Even for those who acknowledge that step coupons were attractive when they were first brought to market, there is a feeling that the myriad uncertainties surrounding bonds with step language make them almost impossible to price. “This is always the tricky question because, at this point, the pricing of step-down coupons is largely dependent on the timing, direction and degree of rating agency actions. The direction is fairly clear in most investors’ eyes. The timing and degree are two unknowns,” says Matthew James, telecoms credit analyst at Morgan Stanley.
Duncan Warwick-Champion, telecoms credit analyst at UBS, has built individual models for each step coupon bond. Overlaying possible outcomes and the probability of possible outcomes, he has come up with individual prices. “I think that most of the short-dated bonds are trading reasonably well according to my theory but it is harder to calculate the option value in situations where there are fewer points of comparison. Dollar bonds are also more difficult to price because there are other issues, such as the popularity of European issuers with dollar investors,” he says.
Warwick-Champion also acknowledges: “Everyone has a different methodology for calculating step-ups and market expectations have an impact too. The real world tends to affect the model theory.”

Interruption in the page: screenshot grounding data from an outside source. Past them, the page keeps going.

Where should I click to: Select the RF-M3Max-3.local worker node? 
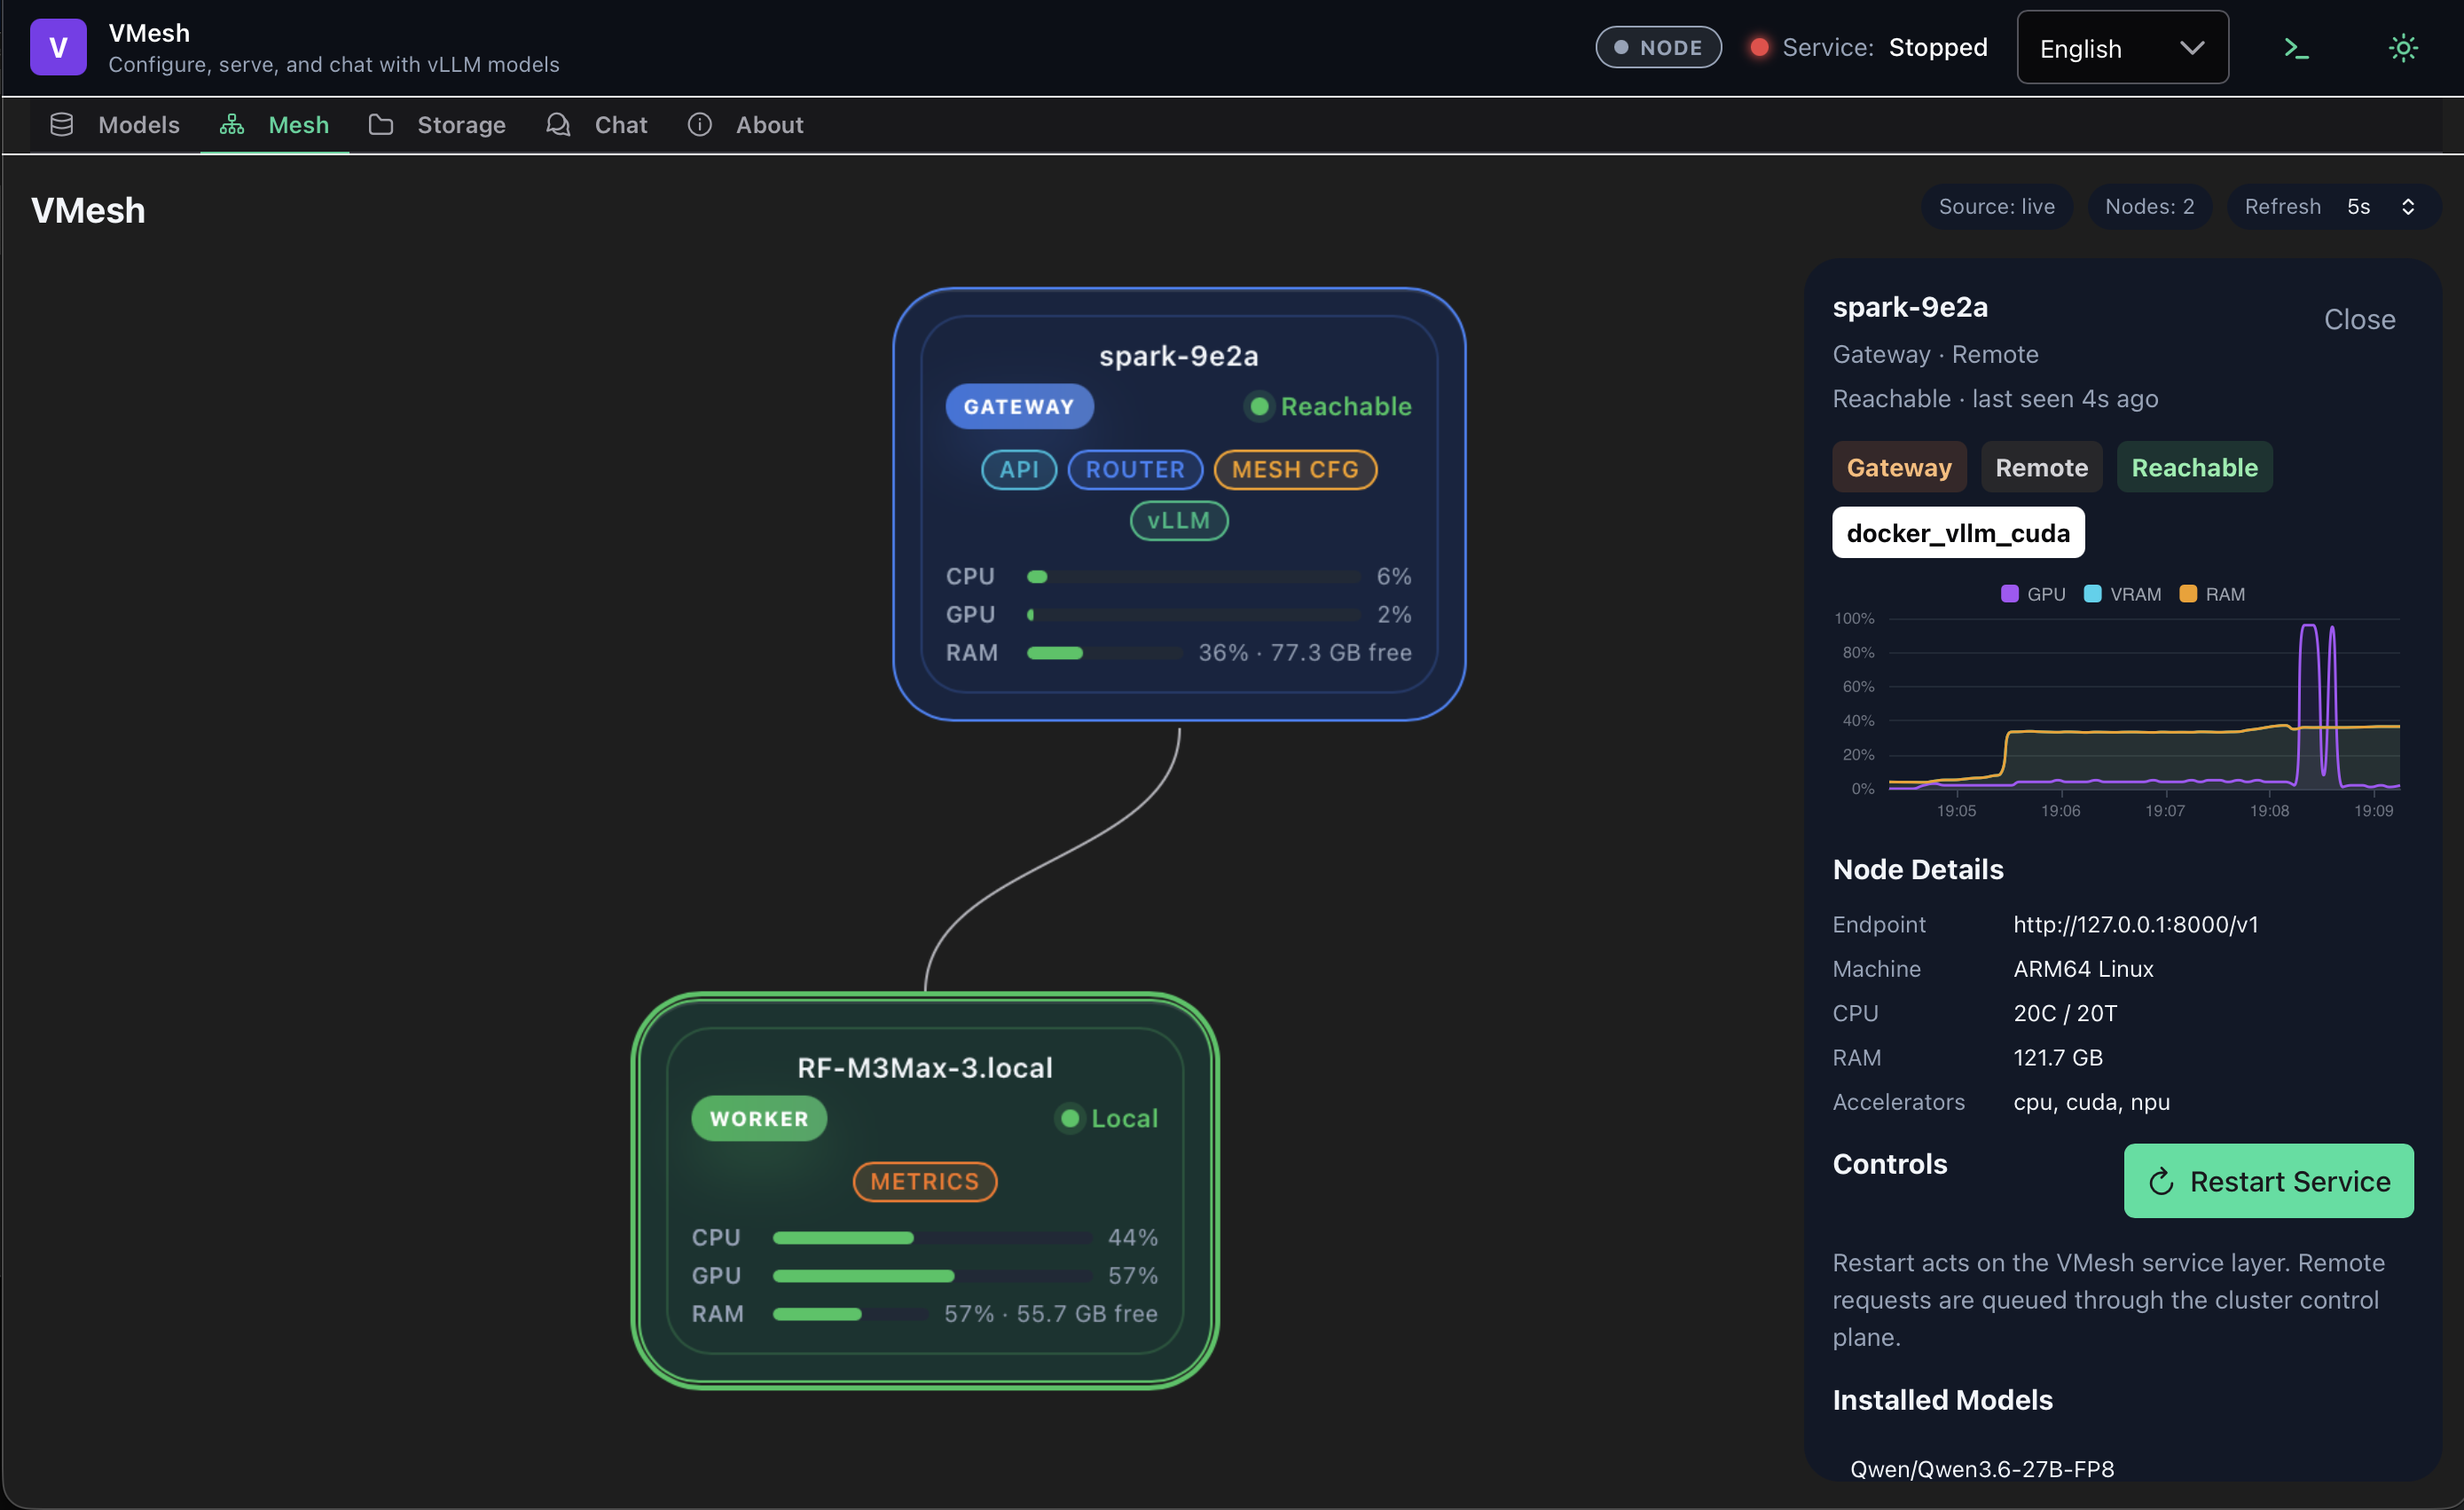coord(925,1191)
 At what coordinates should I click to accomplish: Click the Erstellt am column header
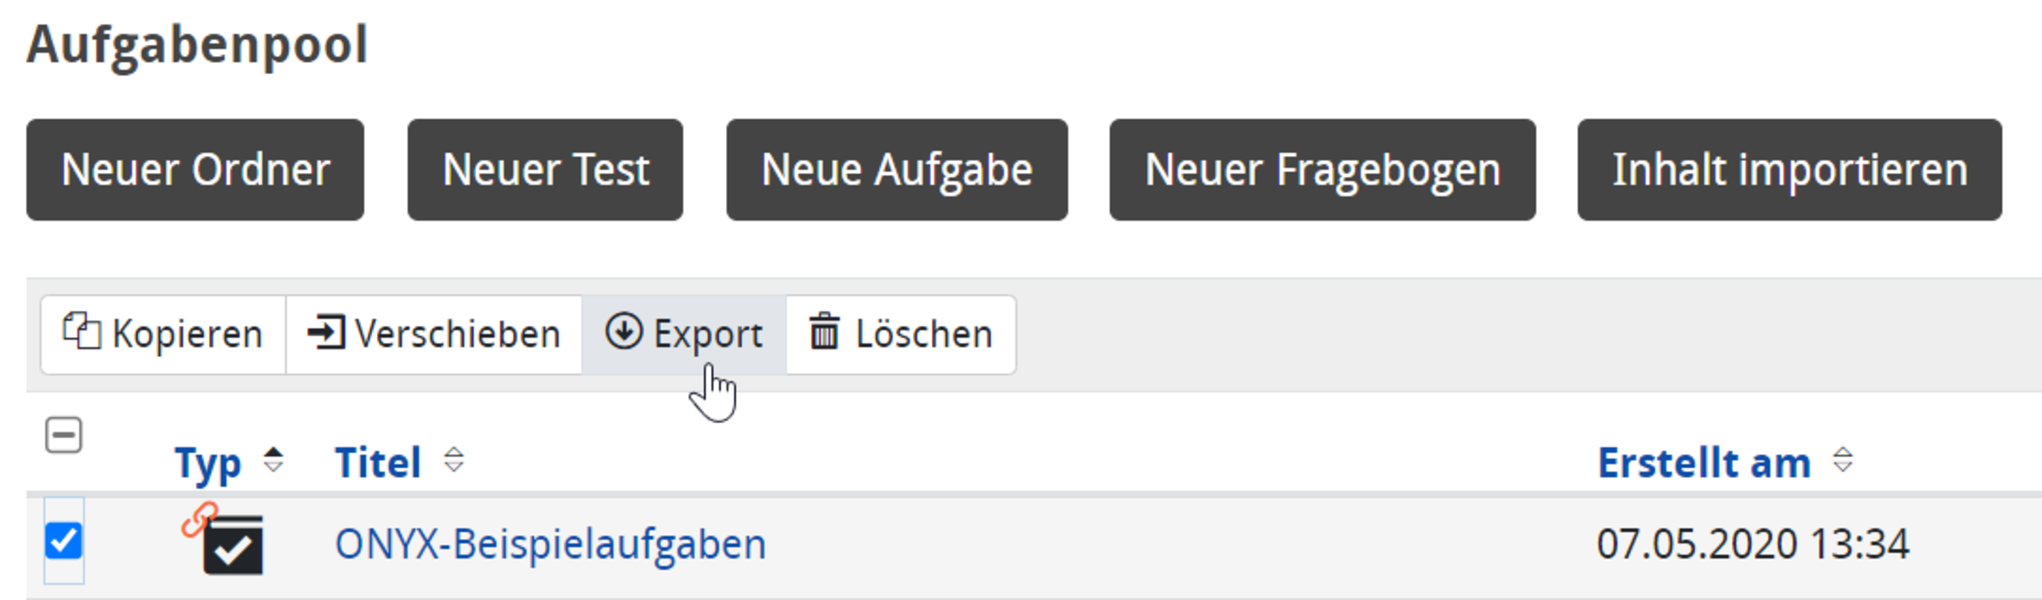[x=1704, y=463]
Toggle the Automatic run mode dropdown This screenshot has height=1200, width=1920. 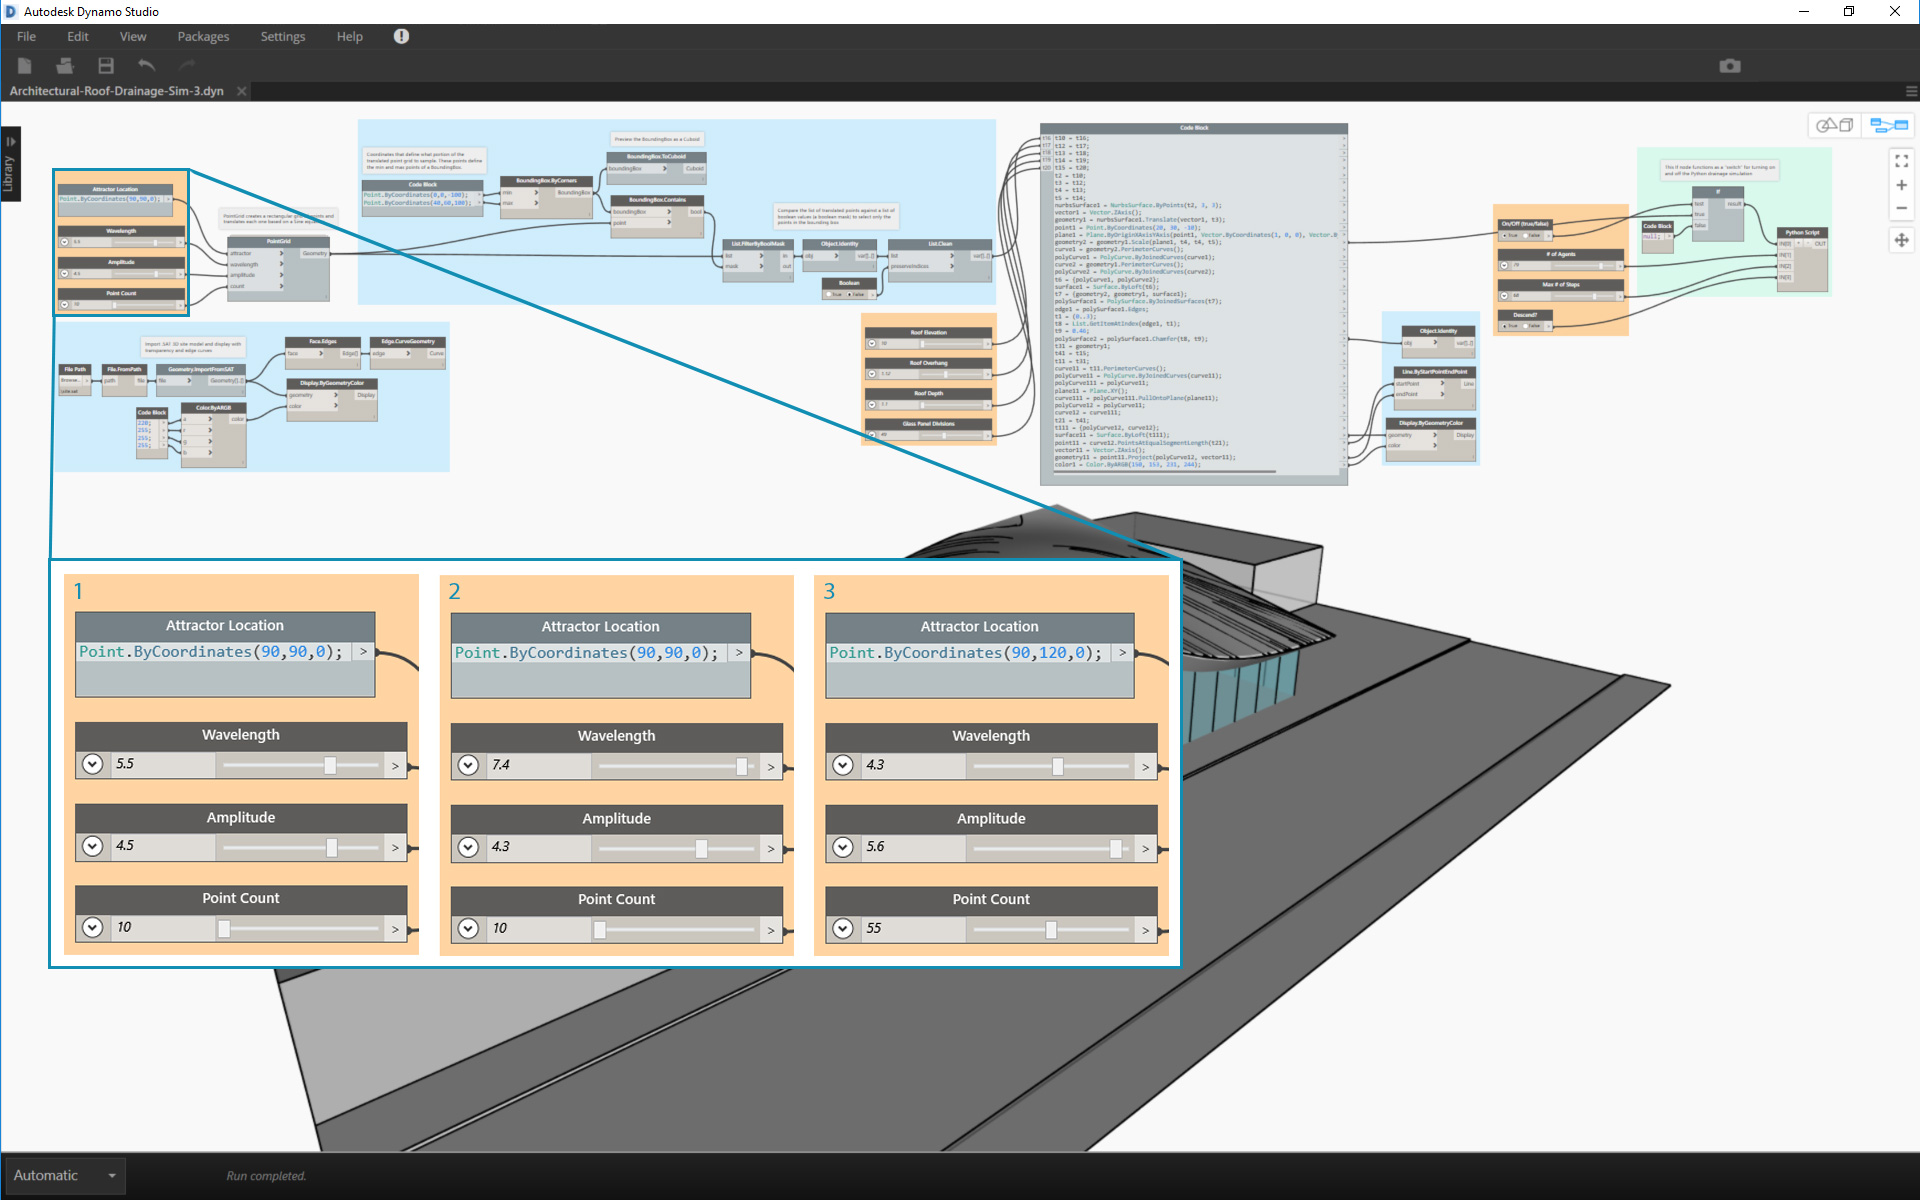tap(112, 1175)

“The credit markets are imperfect,” adds Appleyard from ABN Amro. “They take time to digest information and adjust prices accordingly. The problem with steps is that a lot of investors don’t know how to value them and a lot of buy- and sell-side analysts don’t know how to either. There are varying degrees of sophistication among the valuing techniques and the credit rating agencies are difficult to predict.”
The situation is especially acute now because markets have changed and far greater attention is paid to minute alterations in yield and spread levels. Spreads tightened radically in 2003, affecting not only the pricing of individual bonds but also the difference in pricing depending on one credit rating or another. “Nobody used to worry much about a few basis points. Prices were changing by 15 to 30 basis points a day. Now five basis points really matter,” says UBS’s Warwick-Champion.
What this means is that the market’s inability to accurately price step bonds is becoming more frustrating as the dynamics of the sector encourage increased volatility. The more upgrades are viewed as a possibility, the more different outcomes need to be factored into individual attempts to price these bonds correctly.
“The experiment is over but a legacy of up to €100 billion remains and will be here for years to come,” says Andrei Gorodilov, telecoms credit analyst at CSFB.
Not only are step bonds likely to be here for the next 30 years, but many in the market believe they were fundamentally flawed from the beginning. “EMI offered a huge step-up of 150 basis points if it went sub-investment grade but when that happened, the price of the bond went from 97 to 86, a far more significant change than the coupon uptick,” says Warwick-Champion.
“People are being too heavily penalised as the ratings go up and they were insufficiently compensated on the way down,” says Gorodilov.
Step coupons were a product of their time. Popular at launch, they are now widely considered an irritation at best, but the market is confident that important lessons have been learnt. If similar conditions prevailed once again, uniformity of approach would almost certainly be one demand of the investment community. Fewer changes would be another. The market is unlikely ever again to see anything like France Télécom bonds, with their 25 basis point changes per rating notch per agency.